Tuesday was one of those days. Last week, the left-leaning Austin City Council voted to cut its police department budget by one-third over the next year and shift the funding to other services. The move was denounced by Republicans including Gov. Greg Abbott, Lt. Gov. Dan Patrick and state Sen. Jane Nelson, who chairs the Senate Finance Committee. They think the Texas Legislature should take action to protect police funding, when the next regular session begins in January.
On Tuesday, the trio — along with Texas House Speaker Dennis Bonnen, Fort Worth Mayor Betsy
Price and several Republican lawmakers — held a press conference to propose that any city that “defunds” the police will have its property tax revenues frozen indefinitely.
“This will be an effective tool that effectively will prevent cities from being able to reduce funding support for law enforcement agencies,” said Abbott.
In a follow-up tweet, the governor took credit.
“Under my plan any city that defunds police will have their property tax revenue capped at current levels,” Abbott said. “Cities can’t cut law enforcement & then turn around and increase taxes on the residents they just endangered.”
There’s a superficial political logic to this proposal. The nationwide protests in the wake of George Floyd’s death in police custody have drawn attention to the need for law enforcement reform — and polls have found that a majority of Americans back the idea. The same polls have found, however, that a majority of Americans are skeptical of calls to “defund the police,” even though advocates argue that reallocating some resources in a judicious way would improve public safety.
In light of those results, the Austin City Council arguably handed the Texas GOP a gift when it voted to slash the police budget — especially at a moment when state Republican leaders such as Abbott have been roundly criticized for their mishandling of the coronavirus pandemic, which has now claimed more than 10,000 lives across the state.
Indeed, Texas Democrats were quick to blast the Big Three’s press conference as an effort to change the subject.
“Greg Abbott’s distraction doesn’t take away from
his mismanagement of the coronavirus crisis,” said Abhi Rahman, the Texas Democratic Party’s communications director. “Because of (President Donald Trump) and Abbott’s failures, 500,000 Texans have contracted the virus and more than 10,000 Texans are dead. It never had to be this way.”
But the proposal that Republican leaders put forward doesn’t exactly hold up to scrutiny.
“Whaaat?” asked Charles Blain, the director of Urban Reform, who has previously called on his fellow conservatives to take calls for police reform seriously.
“Is there a definition of ‘defund?’” he continued. “Are cities not able to reduce PD budgets at all, even if warranted?”
Those are good questions, and Texans were quick to raise others — some of which are impossible to answer before the legislation that Abbott called for is actually drafted.

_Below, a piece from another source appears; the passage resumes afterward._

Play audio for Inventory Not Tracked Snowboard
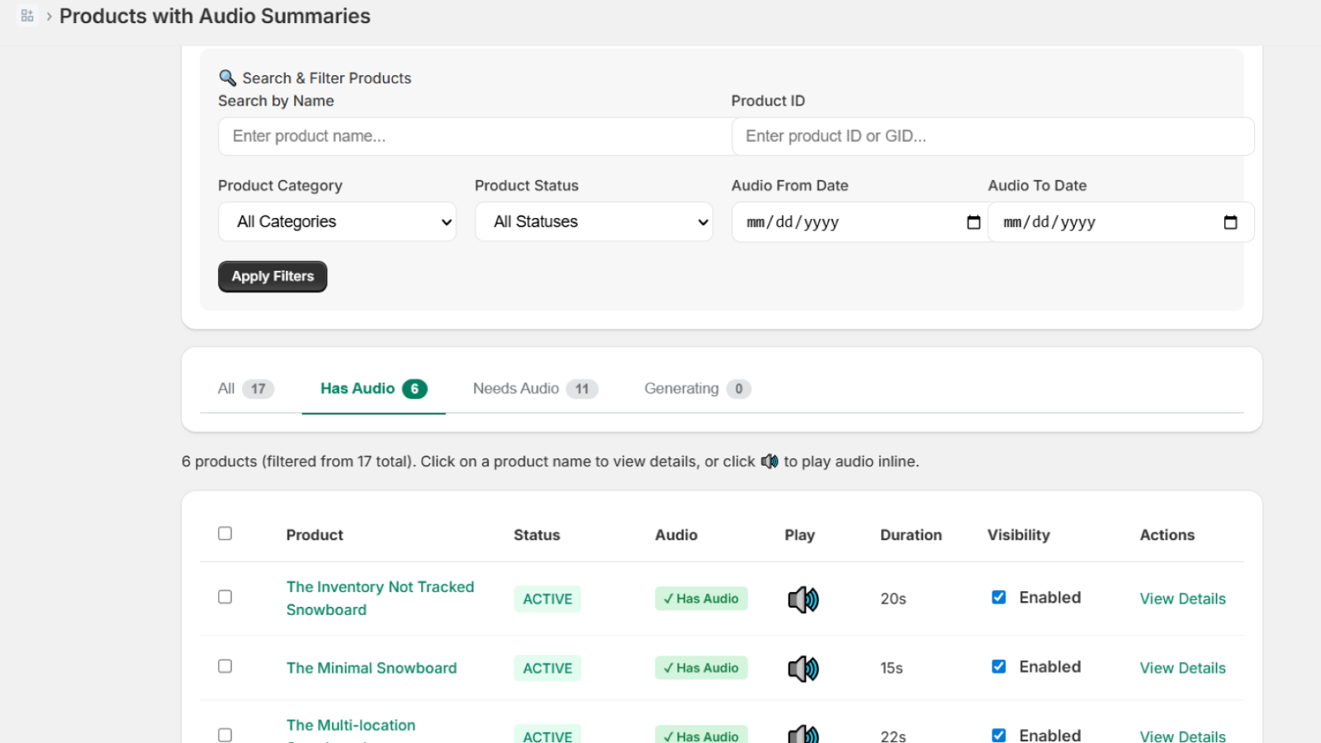The image size is (1321, 743). coord(803,599)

The Austin City Council’s action would delay three cadet classes and eliminate about 150 open jobs in what Police Chief Brian Manley described as the most dramatic changes he had seen in 30 years. “This is not good for us as an agency, it is not good for those cadets and their families, and it is not good for the reputation of the Austin Police Department in the recruiting circles,” Manley said.
Funds would instead be used for the response to the coronavirus, mental health, violence prevention and victim services, among other needs. The city would earmark $49 million for a Reimagine Safety Fund, aimed at providing alternatives to traditional policing.
As dramatic as these changes are, the Austin City Council had the right to make them — and voters who disapprove are free to weigh in at the ballot box.
And the state leaders who put forward their proposal Tuesday are ignoring the possibility that cuts to police department budgets may be warranted in some cities for reasons that have nothing to do with politics or ideology. If the leaders of a major city are looking to trim overall spending — as Republicans routinely exhort them to do — it’s unlikely that law enforcement would emerge unscathed, if only because it accounts for a large share of municipal spending. The $5.1 billion budget that the Houston City Council passed in June for fiscal year 2021 includes nearly $1 billion for the police department. (In fact, the council in June added $20 million to the police budget, with Mayor Sylvester Turner explaining that he had heard calls from throughout the community to invest in law enforcement.)
Beyond that, though, the Big Three’s proposal amounts to an aggressive preemptive strike against the principle of local control, which Texas Republicans defended, often quite vigorously, when they wielded more power in the state’s major cities.
“I would want to see the actual legislation before I comment directly on Governor Abbott's proposal because 'defunding' means different things to different people,” said Dallas Mayor Eric Johnson in a statement. “But generally, I believe it should be up to voters to hold their local elected officials accountable for their budgetary decisions, which should reflect the people's priorities.”
The plan put forward Tuesday may have been intended as nothing more than a distraction during the week of the Democratic National Convention, where police reform has been stressed. It nonetheless reveals that Texas state leaders, who undercut local leaders trying to control the spread of the new coronavirus, seem to back local control only when it aligns with their political ideology.